ABSTRACT
Purpose:
Treatment of rectal prolapse is extremely challenging; both perineal and abdominal approaches have shown significant limitations: considerable incidence of postoperative constipation after both laparotomic or laparoscopic rectopexies; long operative time and anastomotic leakage risk after resection-rectopexy; Delorme transrectal excision requires surgical skills and is associated with high anal stenosis and recurrence rate; finally, levatorplasty is often ineffective.
Methods:
We retrospectively reviewed our experience of the period 2004-2009: 89 constipated patients with rectal prolapse were treated using transperineal procedures in 28 cases and through transabdominal approaches in 61 cases.

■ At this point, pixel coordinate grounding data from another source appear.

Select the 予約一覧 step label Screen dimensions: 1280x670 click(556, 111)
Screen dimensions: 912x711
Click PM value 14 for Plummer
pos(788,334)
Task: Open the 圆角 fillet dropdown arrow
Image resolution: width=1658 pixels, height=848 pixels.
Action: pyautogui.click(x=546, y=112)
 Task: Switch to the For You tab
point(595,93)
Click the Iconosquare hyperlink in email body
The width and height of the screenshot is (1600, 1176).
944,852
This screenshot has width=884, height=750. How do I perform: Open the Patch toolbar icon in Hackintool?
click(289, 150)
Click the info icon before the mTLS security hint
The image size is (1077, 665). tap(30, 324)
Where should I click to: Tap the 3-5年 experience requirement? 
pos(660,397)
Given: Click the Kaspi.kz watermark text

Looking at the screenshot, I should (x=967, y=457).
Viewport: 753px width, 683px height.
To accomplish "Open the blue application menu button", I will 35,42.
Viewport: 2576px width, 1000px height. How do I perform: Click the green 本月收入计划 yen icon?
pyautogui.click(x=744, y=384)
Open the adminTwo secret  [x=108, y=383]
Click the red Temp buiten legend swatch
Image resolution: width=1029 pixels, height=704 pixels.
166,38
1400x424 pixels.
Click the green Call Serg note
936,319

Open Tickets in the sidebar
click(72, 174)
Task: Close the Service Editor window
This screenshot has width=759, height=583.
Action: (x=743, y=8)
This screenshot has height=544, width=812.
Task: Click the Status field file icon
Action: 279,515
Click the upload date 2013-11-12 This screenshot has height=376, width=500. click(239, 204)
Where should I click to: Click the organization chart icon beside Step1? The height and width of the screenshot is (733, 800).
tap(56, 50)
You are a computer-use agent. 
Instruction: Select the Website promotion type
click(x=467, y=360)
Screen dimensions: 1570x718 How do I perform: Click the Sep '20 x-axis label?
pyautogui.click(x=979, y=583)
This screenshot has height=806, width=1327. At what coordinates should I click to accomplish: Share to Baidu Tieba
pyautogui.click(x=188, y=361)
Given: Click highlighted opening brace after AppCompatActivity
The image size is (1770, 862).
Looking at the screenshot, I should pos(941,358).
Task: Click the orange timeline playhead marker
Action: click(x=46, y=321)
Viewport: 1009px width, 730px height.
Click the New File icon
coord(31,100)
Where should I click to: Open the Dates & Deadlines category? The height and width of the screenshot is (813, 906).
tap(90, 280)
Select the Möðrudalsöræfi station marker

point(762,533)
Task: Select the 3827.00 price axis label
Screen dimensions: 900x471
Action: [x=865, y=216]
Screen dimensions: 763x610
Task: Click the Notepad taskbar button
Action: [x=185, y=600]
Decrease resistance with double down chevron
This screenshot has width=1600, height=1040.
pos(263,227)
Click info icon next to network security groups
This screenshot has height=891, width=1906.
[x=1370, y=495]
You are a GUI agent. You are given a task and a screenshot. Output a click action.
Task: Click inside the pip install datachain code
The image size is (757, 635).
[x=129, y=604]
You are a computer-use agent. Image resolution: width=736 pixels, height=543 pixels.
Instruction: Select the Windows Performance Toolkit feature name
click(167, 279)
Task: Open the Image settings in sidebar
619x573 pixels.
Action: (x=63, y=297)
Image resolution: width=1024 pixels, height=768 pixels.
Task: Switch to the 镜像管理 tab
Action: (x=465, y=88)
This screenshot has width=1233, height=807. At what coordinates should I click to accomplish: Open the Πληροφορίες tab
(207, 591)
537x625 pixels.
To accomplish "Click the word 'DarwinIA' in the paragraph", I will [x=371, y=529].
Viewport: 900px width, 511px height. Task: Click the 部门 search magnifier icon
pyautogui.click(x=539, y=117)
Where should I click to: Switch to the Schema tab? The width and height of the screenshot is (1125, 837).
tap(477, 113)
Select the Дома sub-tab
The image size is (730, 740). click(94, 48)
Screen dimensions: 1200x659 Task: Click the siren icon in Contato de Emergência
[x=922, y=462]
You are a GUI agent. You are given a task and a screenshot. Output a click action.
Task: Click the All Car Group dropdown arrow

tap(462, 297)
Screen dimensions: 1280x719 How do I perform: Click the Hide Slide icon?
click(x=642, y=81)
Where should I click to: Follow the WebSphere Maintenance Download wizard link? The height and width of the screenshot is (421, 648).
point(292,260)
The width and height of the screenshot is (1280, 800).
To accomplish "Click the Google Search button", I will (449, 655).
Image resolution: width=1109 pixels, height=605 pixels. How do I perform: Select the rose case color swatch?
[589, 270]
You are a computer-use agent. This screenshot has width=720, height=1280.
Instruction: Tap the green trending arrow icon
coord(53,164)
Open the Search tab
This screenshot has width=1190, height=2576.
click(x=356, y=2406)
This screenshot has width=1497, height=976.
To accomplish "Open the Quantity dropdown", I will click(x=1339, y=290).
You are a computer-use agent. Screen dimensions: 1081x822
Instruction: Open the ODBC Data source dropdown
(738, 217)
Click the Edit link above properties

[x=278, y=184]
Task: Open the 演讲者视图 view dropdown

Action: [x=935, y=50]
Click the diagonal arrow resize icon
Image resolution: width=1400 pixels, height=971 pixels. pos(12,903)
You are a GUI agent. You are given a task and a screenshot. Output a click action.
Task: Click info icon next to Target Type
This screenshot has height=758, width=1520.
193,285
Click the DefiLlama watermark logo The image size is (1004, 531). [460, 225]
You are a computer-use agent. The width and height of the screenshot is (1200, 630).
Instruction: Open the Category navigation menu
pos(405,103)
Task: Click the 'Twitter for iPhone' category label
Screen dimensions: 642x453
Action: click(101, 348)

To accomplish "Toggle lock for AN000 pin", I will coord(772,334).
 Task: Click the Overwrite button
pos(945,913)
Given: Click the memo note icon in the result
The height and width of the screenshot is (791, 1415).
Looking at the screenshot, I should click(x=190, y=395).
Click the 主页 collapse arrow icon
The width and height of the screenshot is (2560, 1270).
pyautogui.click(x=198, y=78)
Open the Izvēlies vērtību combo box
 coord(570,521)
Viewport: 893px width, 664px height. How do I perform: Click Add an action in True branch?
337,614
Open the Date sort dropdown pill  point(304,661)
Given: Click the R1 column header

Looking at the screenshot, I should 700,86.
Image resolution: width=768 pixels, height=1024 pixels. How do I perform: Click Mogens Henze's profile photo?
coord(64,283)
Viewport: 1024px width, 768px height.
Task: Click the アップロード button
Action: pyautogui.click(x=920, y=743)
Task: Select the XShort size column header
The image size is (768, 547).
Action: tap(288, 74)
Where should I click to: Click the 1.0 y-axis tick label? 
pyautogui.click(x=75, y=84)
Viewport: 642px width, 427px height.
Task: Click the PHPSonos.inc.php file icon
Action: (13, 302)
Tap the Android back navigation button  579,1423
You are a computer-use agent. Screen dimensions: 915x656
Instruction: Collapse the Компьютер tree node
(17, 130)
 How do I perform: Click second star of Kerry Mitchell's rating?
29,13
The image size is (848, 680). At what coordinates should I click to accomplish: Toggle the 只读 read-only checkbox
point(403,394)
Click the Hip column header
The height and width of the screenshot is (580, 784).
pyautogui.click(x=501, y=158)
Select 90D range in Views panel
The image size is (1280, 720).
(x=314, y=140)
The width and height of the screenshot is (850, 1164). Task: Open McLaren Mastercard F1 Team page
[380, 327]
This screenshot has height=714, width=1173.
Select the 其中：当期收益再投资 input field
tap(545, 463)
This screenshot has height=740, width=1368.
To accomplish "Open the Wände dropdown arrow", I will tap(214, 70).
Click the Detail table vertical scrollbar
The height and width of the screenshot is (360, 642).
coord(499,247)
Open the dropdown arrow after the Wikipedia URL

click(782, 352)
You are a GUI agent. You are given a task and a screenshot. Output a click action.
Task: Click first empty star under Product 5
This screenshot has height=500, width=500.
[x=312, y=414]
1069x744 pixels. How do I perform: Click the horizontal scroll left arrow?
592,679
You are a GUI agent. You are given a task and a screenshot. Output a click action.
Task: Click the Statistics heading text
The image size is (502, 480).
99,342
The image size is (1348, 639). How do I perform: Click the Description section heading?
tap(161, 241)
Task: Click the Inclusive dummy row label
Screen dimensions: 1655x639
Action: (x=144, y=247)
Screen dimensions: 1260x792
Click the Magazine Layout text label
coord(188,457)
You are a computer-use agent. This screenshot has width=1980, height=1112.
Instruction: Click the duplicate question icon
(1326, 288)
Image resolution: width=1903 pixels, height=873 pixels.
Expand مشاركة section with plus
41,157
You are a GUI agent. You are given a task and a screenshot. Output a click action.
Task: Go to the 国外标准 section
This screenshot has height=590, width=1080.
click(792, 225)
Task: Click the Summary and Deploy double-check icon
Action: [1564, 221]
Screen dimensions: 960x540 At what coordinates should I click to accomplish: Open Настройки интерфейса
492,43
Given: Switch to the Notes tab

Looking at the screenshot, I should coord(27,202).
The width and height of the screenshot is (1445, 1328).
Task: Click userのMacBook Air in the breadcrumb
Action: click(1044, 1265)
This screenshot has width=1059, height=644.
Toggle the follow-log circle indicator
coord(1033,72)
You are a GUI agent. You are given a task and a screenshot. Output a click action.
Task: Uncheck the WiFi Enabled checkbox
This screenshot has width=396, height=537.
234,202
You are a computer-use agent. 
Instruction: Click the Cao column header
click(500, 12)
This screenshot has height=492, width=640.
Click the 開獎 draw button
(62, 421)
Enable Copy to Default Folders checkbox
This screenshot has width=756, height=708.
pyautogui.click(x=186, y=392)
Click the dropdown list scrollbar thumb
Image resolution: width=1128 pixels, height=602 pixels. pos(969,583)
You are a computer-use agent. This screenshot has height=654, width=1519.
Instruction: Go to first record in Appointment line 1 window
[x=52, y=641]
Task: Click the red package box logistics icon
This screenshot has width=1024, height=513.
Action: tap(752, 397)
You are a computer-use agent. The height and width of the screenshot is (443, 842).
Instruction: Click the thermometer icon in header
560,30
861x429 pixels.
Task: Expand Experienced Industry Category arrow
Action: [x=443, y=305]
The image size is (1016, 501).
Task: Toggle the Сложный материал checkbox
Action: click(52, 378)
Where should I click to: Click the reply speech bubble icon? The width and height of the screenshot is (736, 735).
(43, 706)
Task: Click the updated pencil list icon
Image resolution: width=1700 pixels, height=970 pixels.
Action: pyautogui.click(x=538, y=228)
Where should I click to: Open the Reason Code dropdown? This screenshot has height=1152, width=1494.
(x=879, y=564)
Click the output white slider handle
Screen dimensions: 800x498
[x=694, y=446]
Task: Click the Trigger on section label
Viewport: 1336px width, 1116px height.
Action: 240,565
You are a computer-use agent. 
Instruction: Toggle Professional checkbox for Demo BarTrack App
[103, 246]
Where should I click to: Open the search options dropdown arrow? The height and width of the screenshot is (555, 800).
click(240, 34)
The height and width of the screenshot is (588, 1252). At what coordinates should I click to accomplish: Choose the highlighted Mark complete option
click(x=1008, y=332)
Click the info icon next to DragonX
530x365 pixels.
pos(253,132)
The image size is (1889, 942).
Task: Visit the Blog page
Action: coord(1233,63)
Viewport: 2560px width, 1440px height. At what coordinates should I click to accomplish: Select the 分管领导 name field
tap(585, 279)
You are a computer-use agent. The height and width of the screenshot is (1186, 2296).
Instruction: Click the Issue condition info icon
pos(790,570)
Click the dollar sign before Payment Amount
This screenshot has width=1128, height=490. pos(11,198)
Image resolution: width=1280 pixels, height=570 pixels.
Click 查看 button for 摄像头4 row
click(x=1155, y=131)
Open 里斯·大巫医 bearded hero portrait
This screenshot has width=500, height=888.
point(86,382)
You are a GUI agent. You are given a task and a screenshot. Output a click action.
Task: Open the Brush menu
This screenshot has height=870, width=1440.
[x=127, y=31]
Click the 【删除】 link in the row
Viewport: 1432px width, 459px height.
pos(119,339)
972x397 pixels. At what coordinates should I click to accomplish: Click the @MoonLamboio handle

Furthermore, a literature review was performed using the National Library of Medicine’s Pubmed Database; articles reporting on treatment of rectocele both with transperineal procedures and abdominal rectopexy were examined.
Results:
Out of 89 constipated patients, 16 underwent Delorme procedure with a mortality rate of 1.4% morbidity of 5.2% and recurrence rate at 5 years of 9.2%; 12 patients underwent Altemeier procedure with similar results but lower recurrence rate (1% at 5 years). Sixty-one patients underwent abdominal rectopexy with mesh: 25 patients were treated according to Orr Loygue technique with similar results but lower recurrence rate (2.5% at 5 years) and 36 were operated on according to Wells technique with similar mortality and recurrence rate but postoperative defecation impairment in 20% of patients.
Conclusions:
In summary, predicting which patient will benefit from surgical intervention remains a challenge. An effective method of patient selection based on an accurate morpho-functional assessment and patient performance status examination would optimize the outcome. In our experience, basically, we use transanal/perineal procedures to treat rectocele, and rectal prolapse in elderly, high risk patients and abdominal operations to treat of rectal prolapse and enterocele in young patients.